- [Assignment]
Among the entries below, count the lines where the string "computer" occurs, and give only the number.

[Records excerpted from a collection]
-=-=-

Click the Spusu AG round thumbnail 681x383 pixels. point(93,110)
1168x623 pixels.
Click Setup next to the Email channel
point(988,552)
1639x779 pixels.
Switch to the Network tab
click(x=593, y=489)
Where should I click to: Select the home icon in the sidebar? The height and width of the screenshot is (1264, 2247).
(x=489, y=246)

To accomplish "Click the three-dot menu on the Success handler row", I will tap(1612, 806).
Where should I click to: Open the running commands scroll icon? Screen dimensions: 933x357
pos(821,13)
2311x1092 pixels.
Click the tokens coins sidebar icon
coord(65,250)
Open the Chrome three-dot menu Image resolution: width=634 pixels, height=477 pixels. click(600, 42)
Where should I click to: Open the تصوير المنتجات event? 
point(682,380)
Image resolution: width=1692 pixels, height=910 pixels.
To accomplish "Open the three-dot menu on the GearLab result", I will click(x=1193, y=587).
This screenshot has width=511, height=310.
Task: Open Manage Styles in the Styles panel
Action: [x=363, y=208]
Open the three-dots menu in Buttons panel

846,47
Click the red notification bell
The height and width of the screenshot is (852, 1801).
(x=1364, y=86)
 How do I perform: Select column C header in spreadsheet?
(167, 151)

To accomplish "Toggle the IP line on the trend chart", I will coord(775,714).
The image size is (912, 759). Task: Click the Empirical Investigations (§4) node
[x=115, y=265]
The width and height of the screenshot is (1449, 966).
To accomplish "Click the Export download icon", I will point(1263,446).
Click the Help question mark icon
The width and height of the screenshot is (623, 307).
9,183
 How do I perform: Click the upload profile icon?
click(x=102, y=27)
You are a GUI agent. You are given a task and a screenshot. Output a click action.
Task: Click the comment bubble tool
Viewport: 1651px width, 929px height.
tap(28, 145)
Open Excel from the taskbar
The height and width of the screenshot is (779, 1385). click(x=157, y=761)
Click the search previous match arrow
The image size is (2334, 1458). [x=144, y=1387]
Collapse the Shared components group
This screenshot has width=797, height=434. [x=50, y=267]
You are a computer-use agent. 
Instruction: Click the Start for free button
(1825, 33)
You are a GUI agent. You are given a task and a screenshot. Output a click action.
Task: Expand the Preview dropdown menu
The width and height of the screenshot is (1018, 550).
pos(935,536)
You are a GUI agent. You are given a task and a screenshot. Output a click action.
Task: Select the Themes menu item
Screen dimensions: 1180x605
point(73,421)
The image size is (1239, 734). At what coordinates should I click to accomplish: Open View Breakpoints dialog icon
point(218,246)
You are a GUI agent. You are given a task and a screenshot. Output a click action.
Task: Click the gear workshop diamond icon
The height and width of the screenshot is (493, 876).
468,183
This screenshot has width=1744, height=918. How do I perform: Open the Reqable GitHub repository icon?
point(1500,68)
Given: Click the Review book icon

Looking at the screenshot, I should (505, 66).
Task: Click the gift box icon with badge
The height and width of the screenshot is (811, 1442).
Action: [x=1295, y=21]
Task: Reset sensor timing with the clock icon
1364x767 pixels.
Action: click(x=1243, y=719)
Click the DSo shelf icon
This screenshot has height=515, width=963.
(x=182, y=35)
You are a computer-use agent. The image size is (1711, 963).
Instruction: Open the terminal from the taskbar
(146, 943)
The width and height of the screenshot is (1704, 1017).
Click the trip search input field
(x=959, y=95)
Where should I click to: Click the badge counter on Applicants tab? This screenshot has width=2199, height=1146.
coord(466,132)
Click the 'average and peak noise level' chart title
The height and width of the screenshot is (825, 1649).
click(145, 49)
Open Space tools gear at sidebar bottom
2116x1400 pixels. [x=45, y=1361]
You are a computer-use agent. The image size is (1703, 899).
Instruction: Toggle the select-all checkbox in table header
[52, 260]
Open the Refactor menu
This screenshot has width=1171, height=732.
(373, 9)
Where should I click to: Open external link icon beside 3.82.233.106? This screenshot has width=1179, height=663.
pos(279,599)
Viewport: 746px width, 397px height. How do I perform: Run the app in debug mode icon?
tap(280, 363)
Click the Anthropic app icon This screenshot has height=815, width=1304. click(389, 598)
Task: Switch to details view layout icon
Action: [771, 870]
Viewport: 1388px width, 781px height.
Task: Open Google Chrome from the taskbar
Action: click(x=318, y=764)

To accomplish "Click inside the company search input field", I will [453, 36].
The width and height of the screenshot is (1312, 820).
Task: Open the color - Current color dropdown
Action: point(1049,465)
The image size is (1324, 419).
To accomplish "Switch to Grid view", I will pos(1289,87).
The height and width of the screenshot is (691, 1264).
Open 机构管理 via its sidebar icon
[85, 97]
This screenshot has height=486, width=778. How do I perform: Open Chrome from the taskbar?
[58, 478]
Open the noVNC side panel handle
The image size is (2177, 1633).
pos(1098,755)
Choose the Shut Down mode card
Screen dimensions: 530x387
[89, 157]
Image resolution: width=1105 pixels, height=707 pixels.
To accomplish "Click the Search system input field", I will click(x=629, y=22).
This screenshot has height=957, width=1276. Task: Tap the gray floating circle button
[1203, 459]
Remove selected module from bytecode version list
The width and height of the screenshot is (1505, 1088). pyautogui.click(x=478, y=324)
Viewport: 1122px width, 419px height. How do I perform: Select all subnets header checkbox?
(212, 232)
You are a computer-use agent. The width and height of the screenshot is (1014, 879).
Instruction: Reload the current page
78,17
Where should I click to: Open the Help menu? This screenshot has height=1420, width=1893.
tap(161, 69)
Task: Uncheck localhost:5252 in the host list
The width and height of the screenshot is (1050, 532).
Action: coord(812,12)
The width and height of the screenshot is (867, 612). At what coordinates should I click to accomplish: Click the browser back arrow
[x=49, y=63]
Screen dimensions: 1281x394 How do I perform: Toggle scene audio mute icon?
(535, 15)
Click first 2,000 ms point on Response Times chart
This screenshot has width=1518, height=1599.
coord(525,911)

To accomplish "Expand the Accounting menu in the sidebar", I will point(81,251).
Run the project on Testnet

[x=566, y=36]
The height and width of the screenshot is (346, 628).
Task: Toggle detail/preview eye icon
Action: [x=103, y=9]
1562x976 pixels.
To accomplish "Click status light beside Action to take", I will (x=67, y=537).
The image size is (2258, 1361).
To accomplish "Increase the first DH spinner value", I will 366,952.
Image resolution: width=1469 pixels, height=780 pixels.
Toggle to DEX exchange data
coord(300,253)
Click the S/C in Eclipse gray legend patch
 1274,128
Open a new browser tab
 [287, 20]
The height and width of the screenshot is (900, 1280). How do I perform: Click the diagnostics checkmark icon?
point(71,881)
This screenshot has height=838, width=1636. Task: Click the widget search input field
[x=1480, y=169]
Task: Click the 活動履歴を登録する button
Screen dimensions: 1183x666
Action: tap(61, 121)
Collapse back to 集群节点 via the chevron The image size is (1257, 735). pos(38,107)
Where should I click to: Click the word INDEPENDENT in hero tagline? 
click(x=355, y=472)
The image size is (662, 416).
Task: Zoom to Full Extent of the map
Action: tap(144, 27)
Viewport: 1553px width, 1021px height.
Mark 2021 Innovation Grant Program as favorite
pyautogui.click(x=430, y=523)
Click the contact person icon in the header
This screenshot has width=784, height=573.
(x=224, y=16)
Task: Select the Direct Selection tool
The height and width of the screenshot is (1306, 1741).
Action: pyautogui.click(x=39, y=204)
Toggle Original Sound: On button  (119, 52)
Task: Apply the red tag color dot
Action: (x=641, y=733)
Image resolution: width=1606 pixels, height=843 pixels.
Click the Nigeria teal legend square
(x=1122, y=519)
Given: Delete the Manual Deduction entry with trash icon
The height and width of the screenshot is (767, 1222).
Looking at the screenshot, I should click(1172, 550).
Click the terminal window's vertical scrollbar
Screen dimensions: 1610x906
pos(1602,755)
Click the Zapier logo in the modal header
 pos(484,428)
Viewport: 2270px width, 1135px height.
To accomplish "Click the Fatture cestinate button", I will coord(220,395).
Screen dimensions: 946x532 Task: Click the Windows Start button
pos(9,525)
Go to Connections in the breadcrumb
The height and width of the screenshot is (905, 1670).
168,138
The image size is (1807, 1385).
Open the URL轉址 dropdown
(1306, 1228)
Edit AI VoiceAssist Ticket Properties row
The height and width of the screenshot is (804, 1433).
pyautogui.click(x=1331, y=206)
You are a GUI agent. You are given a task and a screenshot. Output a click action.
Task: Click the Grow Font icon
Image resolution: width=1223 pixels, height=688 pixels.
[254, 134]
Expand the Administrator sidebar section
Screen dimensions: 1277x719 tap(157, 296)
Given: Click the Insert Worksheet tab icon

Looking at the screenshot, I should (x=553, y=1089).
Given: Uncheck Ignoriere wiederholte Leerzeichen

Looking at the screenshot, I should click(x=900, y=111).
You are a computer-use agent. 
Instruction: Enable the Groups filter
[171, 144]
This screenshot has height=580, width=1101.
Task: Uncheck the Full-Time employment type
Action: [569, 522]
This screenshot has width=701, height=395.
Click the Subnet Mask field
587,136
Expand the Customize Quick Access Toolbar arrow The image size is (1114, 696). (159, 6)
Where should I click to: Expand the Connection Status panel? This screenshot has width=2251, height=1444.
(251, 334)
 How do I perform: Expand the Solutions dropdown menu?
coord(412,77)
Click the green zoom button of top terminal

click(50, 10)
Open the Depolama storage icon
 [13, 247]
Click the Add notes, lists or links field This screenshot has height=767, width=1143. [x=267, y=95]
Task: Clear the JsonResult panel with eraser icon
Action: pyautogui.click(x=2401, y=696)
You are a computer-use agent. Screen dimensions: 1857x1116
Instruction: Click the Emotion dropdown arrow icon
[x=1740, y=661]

-=-=-

- [Exercise solution]
6